# Halfway point between Toronto and Disneyworld



## rampart519 (Sep 27, 2003)

Got a big road trip planned with my kids to the World of Walt. I plan to drive down. All the research that I have done indicates we are looking at about 23 hours. I need to know if anyone can suggest a great place to stay about the half way point.  I am leaving Friday Mar 4 early in the morning and don't have to be at the resort until Sunday so I have some time. I would like to stay in a reasonably priced place for the night. I know my fellow Ehmac'rs can help me out here


----------



## MacNoob (Oct 29, 2004)

From the standpoint of a Manitoban, Toronto pretty much *is* Disneyworld. Why not stay home?  

MacNoob
(loving the idea of a Florida trip about now...)


----------



## simon (Nov 2, 2002)

It all depends on the highway you choose - from Toronto your fastest drive would be the I-77 (approximately 21 hours). I have done the drive myself about 10 times (driving in the one day) but this year I have been "told" to take 2 days to get there. From My calculations, half way should be Charlotte NC. or somewhere around there. If you are driving the I-75 route I would guess somewhere in Tennessee.

Your best bet is to get a CAA membership and get a Trip-Tik and ask - they can even help you with Motel reservations/locations. From my guesstimate, I have reservations at a Super 8 just of I-77 south of Charlotte ($48US for 2 queens)


----------



## MacDoc (Nov 3, 2001)

I've driven that many times but I usually do it in one hop - leave at 4 in the afternoon and arrive mid afternoon the next day - kids sleep in the car.
Cracker Barrel Stores are all along the route http://www.crackerbarrelocs.com/index.cfm
and offer fun for the kids, reasonable food and a nice touch you can rent audio books and just drop them at the next store for another one.
I find they are the key to long driving for me.

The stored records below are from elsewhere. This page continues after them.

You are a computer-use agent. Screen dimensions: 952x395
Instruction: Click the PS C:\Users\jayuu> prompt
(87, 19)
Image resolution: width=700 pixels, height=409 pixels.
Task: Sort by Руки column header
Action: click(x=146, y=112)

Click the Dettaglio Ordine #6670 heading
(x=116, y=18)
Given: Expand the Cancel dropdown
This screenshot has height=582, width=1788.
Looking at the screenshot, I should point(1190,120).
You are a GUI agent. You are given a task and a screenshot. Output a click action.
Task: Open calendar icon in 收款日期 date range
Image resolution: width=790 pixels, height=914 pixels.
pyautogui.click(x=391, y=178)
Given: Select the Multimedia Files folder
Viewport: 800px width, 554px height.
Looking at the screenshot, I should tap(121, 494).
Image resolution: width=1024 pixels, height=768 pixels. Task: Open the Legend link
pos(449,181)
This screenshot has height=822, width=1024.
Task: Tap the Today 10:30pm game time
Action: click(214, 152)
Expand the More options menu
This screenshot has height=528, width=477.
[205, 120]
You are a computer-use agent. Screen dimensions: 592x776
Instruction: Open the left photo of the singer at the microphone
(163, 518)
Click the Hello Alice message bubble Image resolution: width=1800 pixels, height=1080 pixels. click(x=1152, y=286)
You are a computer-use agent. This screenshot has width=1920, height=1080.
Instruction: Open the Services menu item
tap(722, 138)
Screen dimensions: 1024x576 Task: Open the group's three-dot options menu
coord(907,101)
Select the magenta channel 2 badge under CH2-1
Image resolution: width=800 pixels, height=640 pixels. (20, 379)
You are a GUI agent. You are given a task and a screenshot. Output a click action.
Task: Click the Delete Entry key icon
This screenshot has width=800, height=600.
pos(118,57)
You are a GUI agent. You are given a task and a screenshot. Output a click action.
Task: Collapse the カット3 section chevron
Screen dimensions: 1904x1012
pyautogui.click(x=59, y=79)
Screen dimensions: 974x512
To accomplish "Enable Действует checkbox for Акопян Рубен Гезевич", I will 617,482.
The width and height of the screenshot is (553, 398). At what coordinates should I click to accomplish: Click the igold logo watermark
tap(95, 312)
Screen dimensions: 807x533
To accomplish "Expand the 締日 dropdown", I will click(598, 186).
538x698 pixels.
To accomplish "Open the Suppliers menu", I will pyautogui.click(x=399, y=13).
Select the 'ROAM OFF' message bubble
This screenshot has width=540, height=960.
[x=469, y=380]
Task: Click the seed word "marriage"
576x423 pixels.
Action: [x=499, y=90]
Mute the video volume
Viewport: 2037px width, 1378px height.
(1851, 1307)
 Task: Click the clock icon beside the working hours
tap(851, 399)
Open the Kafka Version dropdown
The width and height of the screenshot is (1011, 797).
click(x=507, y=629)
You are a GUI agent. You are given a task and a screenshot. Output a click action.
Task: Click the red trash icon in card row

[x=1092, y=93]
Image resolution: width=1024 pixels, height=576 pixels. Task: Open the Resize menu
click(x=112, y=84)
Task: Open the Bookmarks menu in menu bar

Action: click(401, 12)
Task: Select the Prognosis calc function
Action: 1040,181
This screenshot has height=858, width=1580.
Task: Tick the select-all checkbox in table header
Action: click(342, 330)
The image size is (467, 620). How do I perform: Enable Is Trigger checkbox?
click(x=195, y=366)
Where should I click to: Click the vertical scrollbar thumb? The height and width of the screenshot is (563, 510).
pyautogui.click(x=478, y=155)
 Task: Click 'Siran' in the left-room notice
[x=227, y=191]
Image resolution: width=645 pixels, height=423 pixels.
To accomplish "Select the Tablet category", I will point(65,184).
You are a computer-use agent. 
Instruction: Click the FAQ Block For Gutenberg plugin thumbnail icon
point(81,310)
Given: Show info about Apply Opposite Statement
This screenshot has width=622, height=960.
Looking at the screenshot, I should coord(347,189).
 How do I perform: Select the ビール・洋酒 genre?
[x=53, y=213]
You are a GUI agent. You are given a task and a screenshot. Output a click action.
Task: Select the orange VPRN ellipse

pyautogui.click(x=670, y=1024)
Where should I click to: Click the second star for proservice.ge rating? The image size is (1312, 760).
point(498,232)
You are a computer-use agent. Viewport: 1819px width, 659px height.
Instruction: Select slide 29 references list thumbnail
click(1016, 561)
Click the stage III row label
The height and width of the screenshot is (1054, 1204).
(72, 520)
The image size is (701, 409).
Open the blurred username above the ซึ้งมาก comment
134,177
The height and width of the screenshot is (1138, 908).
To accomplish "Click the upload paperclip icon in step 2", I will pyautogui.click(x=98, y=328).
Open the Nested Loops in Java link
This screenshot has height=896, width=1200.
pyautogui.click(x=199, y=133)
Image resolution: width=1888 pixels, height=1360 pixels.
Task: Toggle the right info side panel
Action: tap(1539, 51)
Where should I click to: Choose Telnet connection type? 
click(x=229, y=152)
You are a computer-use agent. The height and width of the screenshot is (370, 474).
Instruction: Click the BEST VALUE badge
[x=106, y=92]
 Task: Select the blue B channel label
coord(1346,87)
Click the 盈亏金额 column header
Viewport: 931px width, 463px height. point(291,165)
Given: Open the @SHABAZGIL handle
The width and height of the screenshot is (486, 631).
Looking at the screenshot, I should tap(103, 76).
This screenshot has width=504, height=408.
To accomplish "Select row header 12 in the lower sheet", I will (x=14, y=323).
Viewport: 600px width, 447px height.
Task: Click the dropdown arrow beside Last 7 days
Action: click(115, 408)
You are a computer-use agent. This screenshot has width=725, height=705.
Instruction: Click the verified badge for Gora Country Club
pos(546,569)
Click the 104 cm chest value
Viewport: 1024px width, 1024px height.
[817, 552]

Country Inn Suites has been consistently good, free breakfast big rooms, nice pool

http://www.countryinns.com/hoteldir...erence.do?locationUni=3377&dno=02100502110510










This is just South of Charlotte if you go the eastern route. If you get past Charlotte it's good as there is wicked traffic in the morning - one reason I like to go late at night through the area.

Make sure you take time to do Kennedy Space Centre and don't do it quick.
How old are the kids??

If you are going at March break you MUST book a place enroute - I've driven 300 miles trying to find a spot and then paid through the nose.
Another reason I like to one hop it.

BTW the Wildnerness Lodge resort at Disney is excellent for a stay - great pool and hot tub - even if you are staying elsewhere it's a nice place to hang out.


----------



## miguelsanchez (Feb 1, 2005)

in my younger years, our family drove to flordia five times. we almost always stopped at chattanooga, tennessee on the border with georgia. it's a great little town, lots of friendly people, and the lodging was relatively inexpensive. haven't been there in quite a while, though, so take my advice accordingly.

it takes about 15 hours to get there by i-75:

http://maps.google.com/maps?q=toronto, on to chattanooga tn


----------



## MacDoc (Nov 3, 2001)

Yeah Georgia Tennessee cheap gas and cheap lodging IF you can find them. I'd really book ahead if you are doing March break.
We MIGHT be jumping out for the Keys - now that's a loooooong hike. Will wave 

BTW you might want to check this out

http://maps.google.com/maps?fc=1

to plot a course - it works with Shiira despite cautions. :clap:


----------



## rampart519 (Sep 27, 2003)

Thans for all of the advice. I Knew I had come t othe right place. My dsughter will be 13 the day before we leave and my son is 8. I di indeed get a Triptix on line with someone else's membership. I think I will make reservations at a Super 8 just of I-77 south of Charlotte. We are leaving 1 week before March Break so I don't think we will have too much trble getting a room. any other advice is greatly appreciated. I have decided to stay at one of the value resorts at Disney. 5 nights,park tickets all for $1500 CDN. I booked it right through Disney. I also am bringing the laptop,DVd,s and two Harry Potter Audio books. I bought a power inverter and am lookng at buying a cooler that you can plug into the car. Any other items I may need?


----------



## miguelsanchez (Feb 1, 2005)

a bigger alternator on your car to power all that stuff?


----------



## nxnw (Dec 22, 2002)

Washington is not quite half way, but it's a great destination on it's own and you could take a day off driving if you were so inclined. Lots of reasonably priced hotels in the outskirts (hampton Inn, and like that) and you could spend a day at free sites that are mostly concentrated on either side of the Mall (the long park with the Capitol at one end and the Lincoln at the other): the Air and Space Museum, Museum of Natural History, etc.


----------